As the pregnancy progressed, I saw how midwifes cope with the transition to the final part of labour and before I knew it, I was watching a beautiful baby boy being born. Mum was exhausted and it struck me just how misshapen babies heads are when they are first born. I was so happy for the rest of the day and I got to do some minor tasks around the ward such as taking blood and doing general obs. It felt amazing to be included in the team and I went home a happy student, if slightly tired.

My next shift, however, was one I will never forget. The first part of the day was quiet, and we were waiting around for something to happen. This is the norm on labour ward. When we turned up the midwives were joking around saying we should have turned up 12 hours earlier as they had birthed 14 babies overnight. I got to experience the delights of the labour ward toast (a legend passed down in the medical school) and attempted to draw blood. I decided to make it a mini-cex so I had a ST4 anaesthetist shadowing me which was terrifying. I was struggling to get the blood so eventually, he had to step in to help, which was slightly annoying as I couldn’t use it as a sign off but hey ho!

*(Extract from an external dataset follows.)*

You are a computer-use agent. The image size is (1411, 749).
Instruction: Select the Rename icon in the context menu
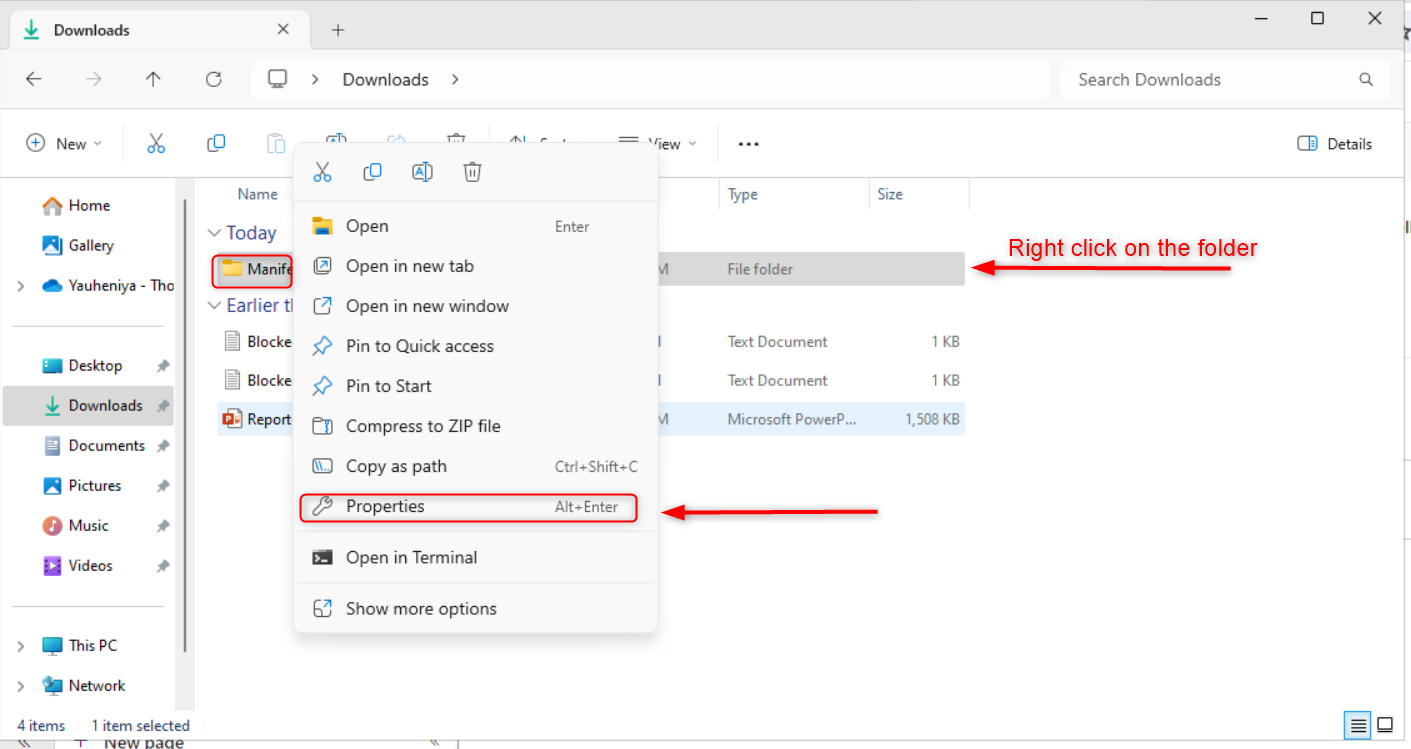[422, 171]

In the afternoon I ended up in a room with a lovely couple who were roughly my age. Being in that room was brilliant as everyone was joking around and we were chatting about everything from English lessons at school to favourite Disney movies. At one point I forgot I was on labour ward!

Eventually, the contractions got more frequent and before I knew it I was helping set up the labour equipment and the midwife was putting out sterile gloves for me and I was fully involved in the labour process. I could see the baby’s head appearing and before I knew it the midwife grabbed my hands and I helped the rest of the body to be born and passed baby up to mum with the midwife guiding my hands. I had just helped deliver a baby. I had the biggest grin on my face and I am not sure who was happier, the parents or I! I helped the midwife birth the placenta meaning I got to examine the placenta with the amniotic sac attached. It was incredible to remember that the placenta and the baby had all originated from two half cells. I wanted to stay to find out how much the baby weighed and its measurements as the parents had predicted and I wanted to see if they were right or not. When I looked at the clock after we had cleaned up I realised, I had done 14 hours on labour ward! However, I didn’t care. I had just helped a baby come into the world and no feeling could beat that.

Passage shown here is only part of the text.